A Louisiana judge has awarded more than $11 million to a Houma, La., family stemming from a dispute over unpaid oil royalties. Michael St. Martin and his wife, Virginia, filed a lawsuit in December 2006 alleging that I.P. Petroleum Co. and other parties failed to pay nearly $925,000 in royalties on oil and gas they produced from a well owned by the family. The well, just west of Houma, is owned by the St. Martins and the Delaware-based Quality Environmental Processes.
There are a number of wells on the property. Apparently, the family never had any troubles with the land prior to I.P. Petroleum coming along. It had subleased the well from Mobil, which was leasing it from the St. Martins and Quality Environmental. Quality is owned by members of the St. Martin family. It was alleged that I.P. Petroleum stopped paying royalties on July 1, 1997.
Royalties, which are fees companies agree to pay to a landowner for the right to produce oil on his or her property, are usually a percentage of the value of oil and gas produced. Questions arose over ownership of the well when royalties were due.
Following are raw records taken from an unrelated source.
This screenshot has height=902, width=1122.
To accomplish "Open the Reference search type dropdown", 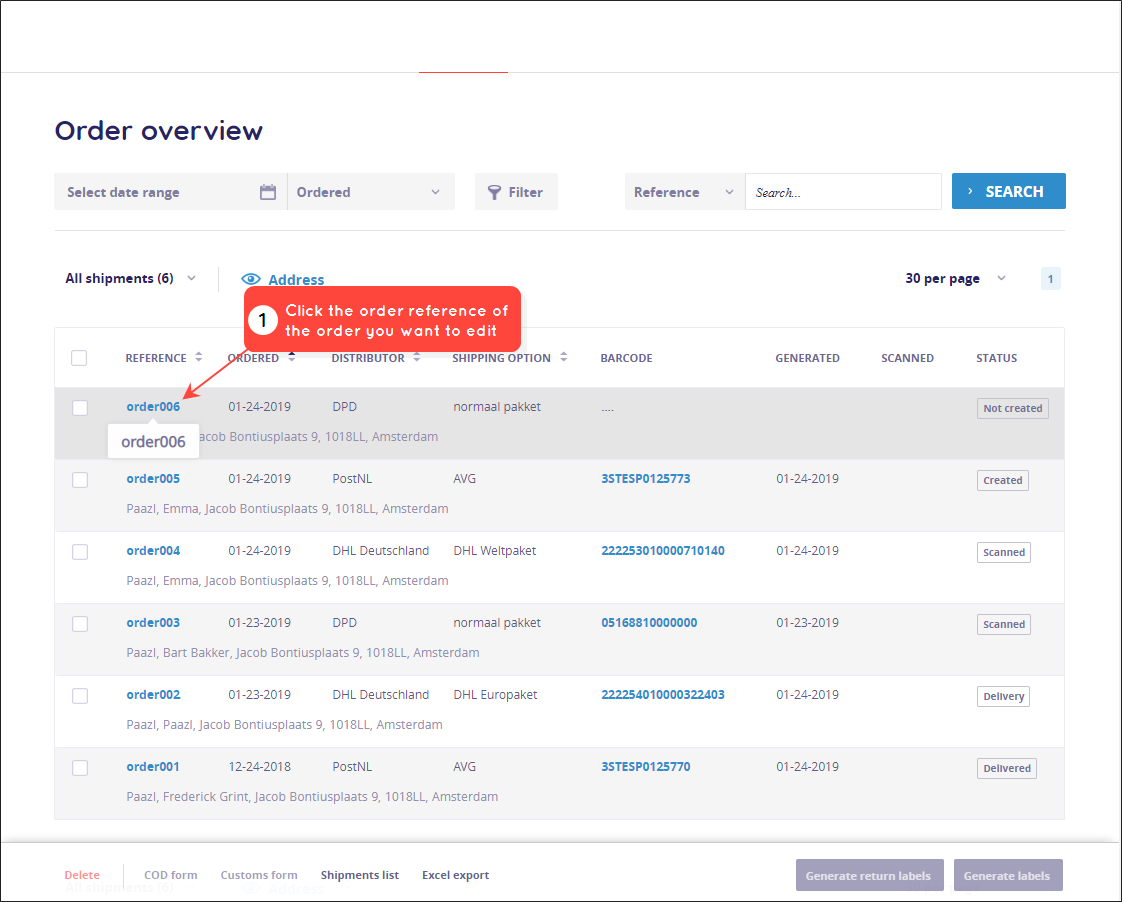I will point(685,192).
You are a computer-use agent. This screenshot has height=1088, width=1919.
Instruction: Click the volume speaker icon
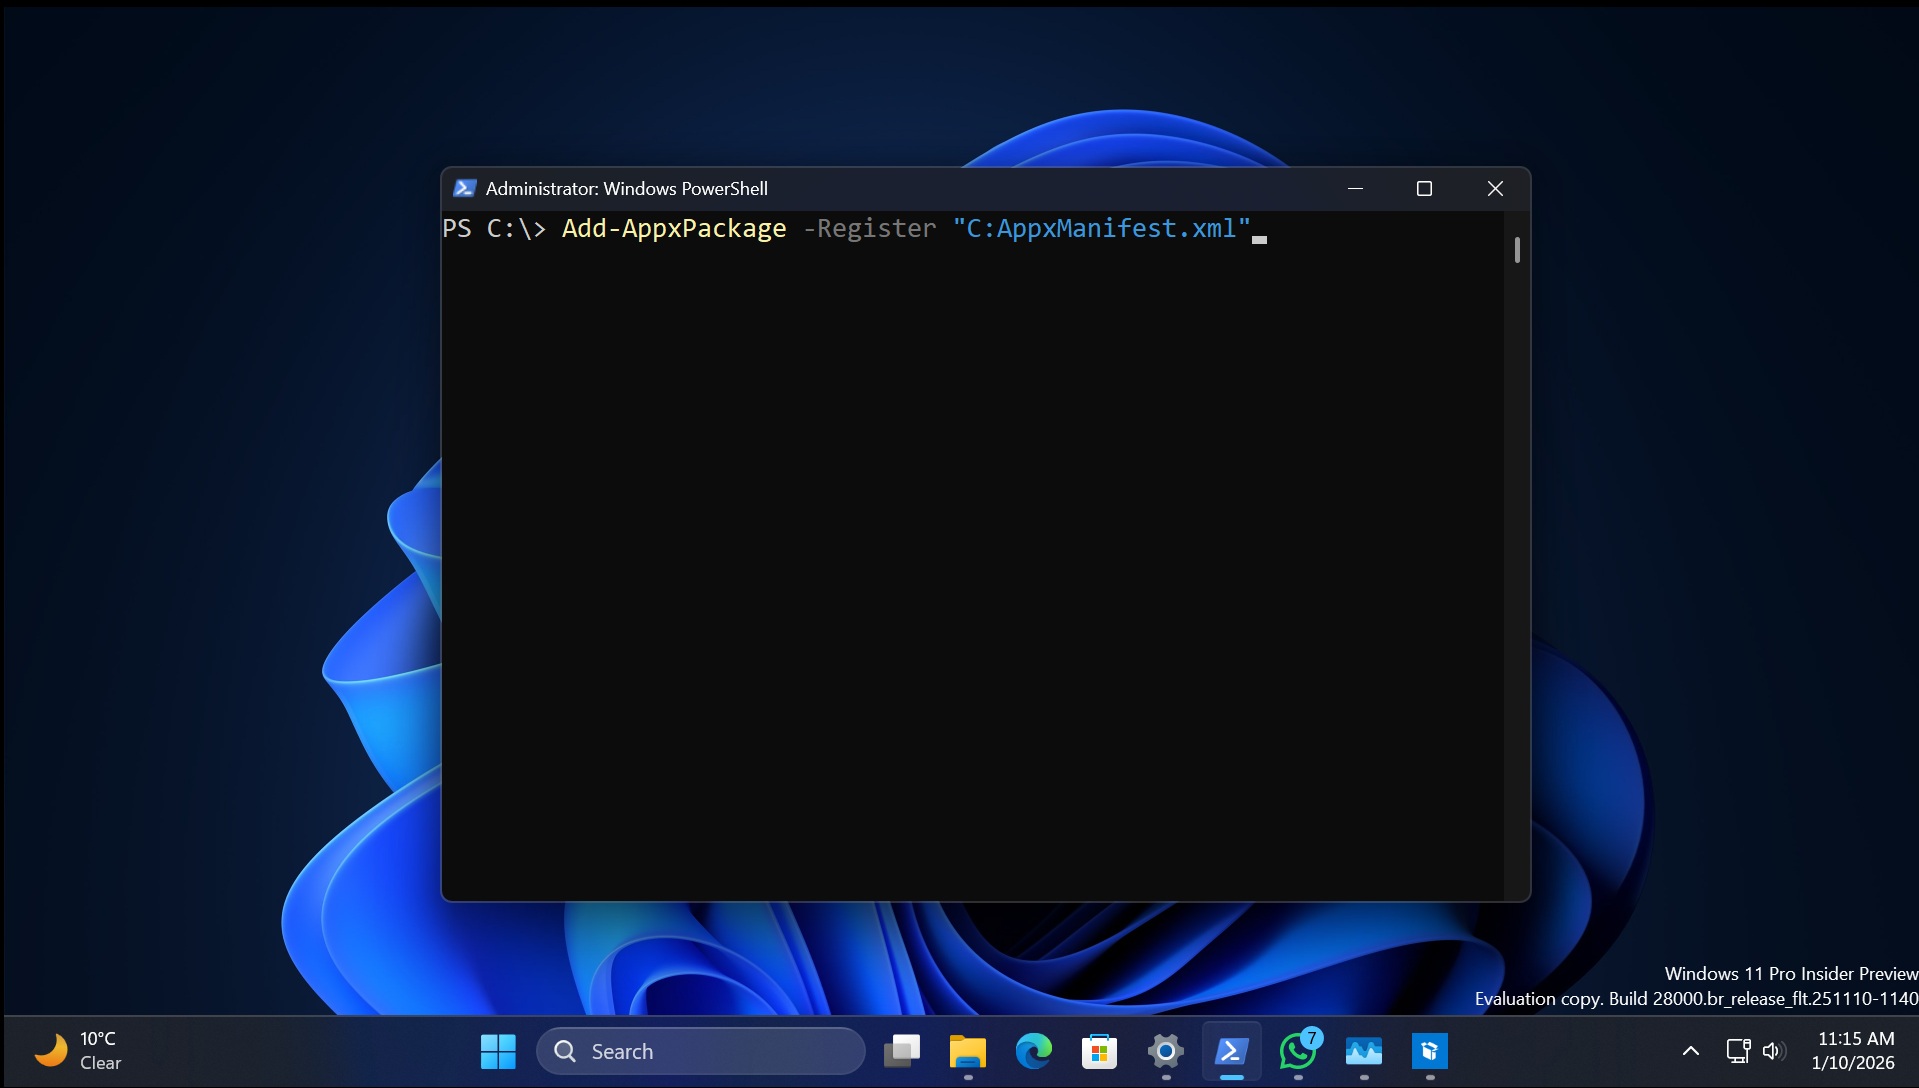pyautogui.click(x=1773, y=1051)
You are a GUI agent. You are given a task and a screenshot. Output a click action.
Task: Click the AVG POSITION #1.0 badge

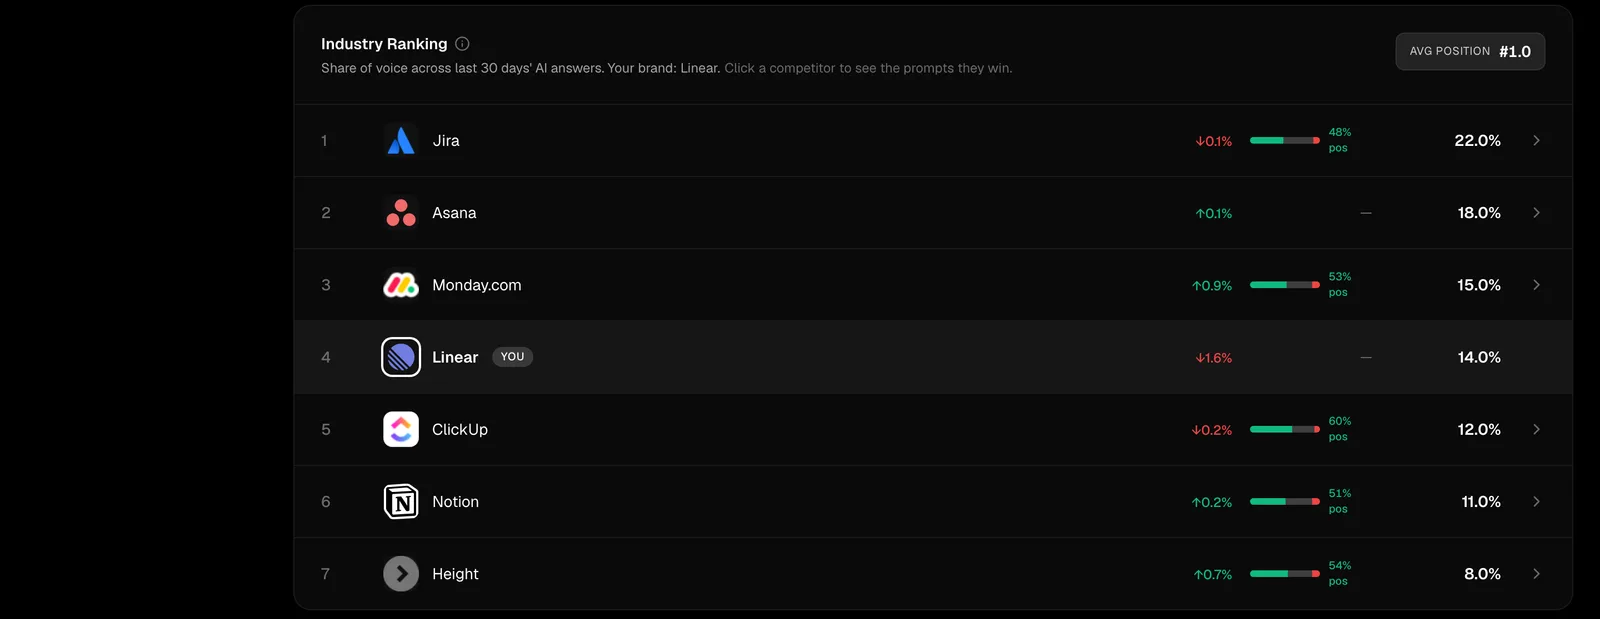click(1470, 52)
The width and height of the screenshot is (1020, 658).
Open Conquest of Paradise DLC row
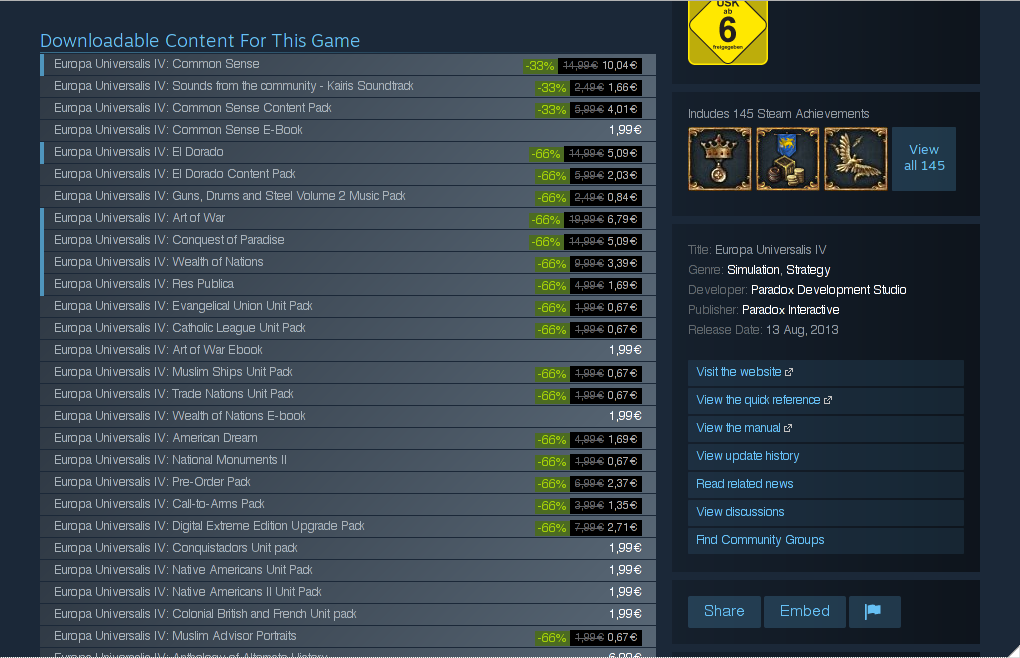coord(348,241)

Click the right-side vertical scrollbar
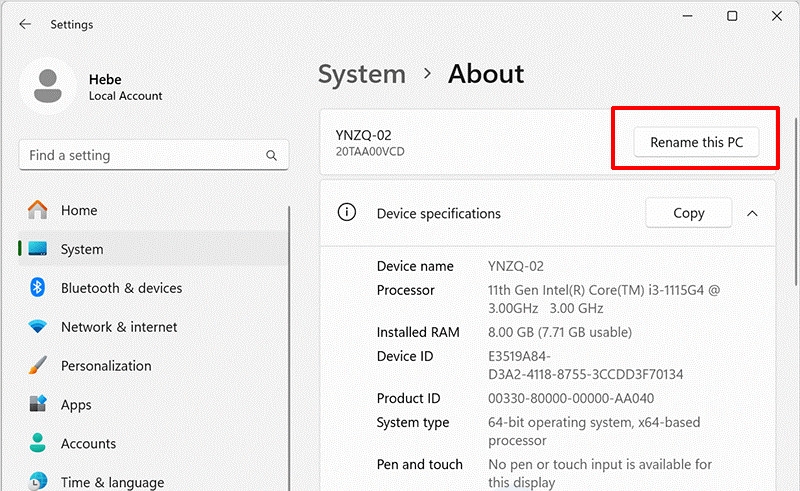pyautogui.click(x=796, y=202)
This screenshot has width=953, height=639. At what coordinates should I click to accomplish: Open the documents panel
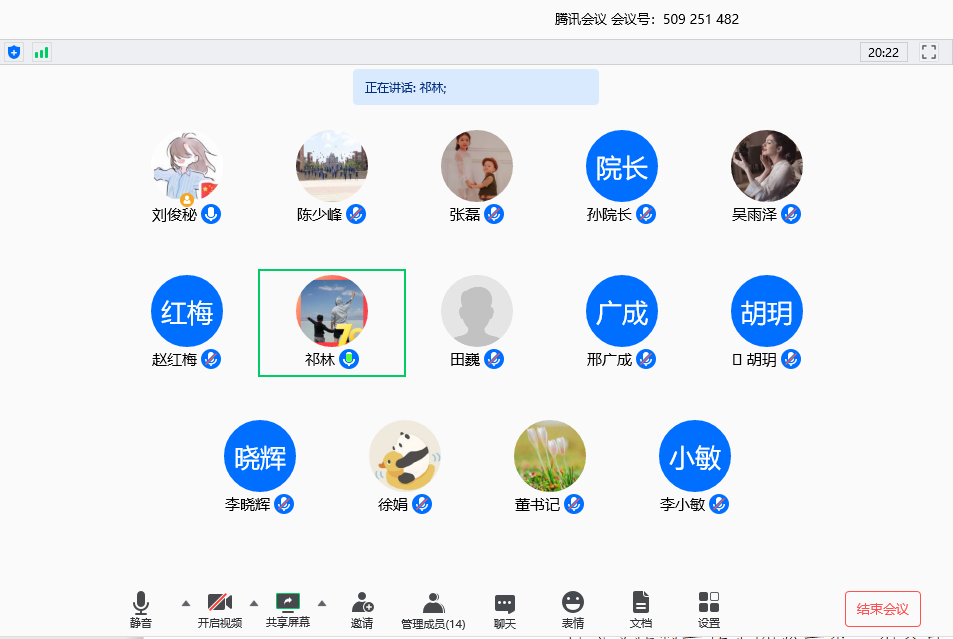coord(641,608)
Those claims had been settled in a separate lawsuit, but the royalties remained unpaid.
It was also alleged that I.P. Petroleum; International Paper Co. of Bastrop, its lawyer, John Pearce, and his law firm, Montgomery, Barnett, Brown, Read, Hammond & Mintz, “conspired and developed a plan by which (I.P.) retained for itself `suspended’ royalty payments” totaling about $107,000. The money was to be held until it was determined who owned the land. A five-day bench trial was held in May and September 2009 before District Judge Johnny Walker.
Judge Walker issued two orders last month in favor of the St. Martins and Quality Environmental. In one, he ordered I.P. Petroleum and International Paper Co. to pay about $6.7 million in combined penalties, which includes the royalties due, interest, damages and attorneys’ fees. The judge in that order said:
Despite legal demand by Plaintiffs, I.P. Petroleum Co. Inc., without legal justification or reasonable grounds, willfully and deliberately refused to pay Michael St. Martin and Virginia Rayne St. Martin, and Quality Environmental Processes Inc.
Judge Walker also ruled that Pearce and the New Orleans-based law firm, in a separate order, must pay about $4.55 million, including royalties, damages and attorneys’ fees. The court found that the $107,000 in royalties were deposited in the law firm’s account in 2003. According to the judge’s order, “(t)he funds were kept by Defendants, not returned to Pure Resources Inc., nor ever forwarded to Plaintiffs.”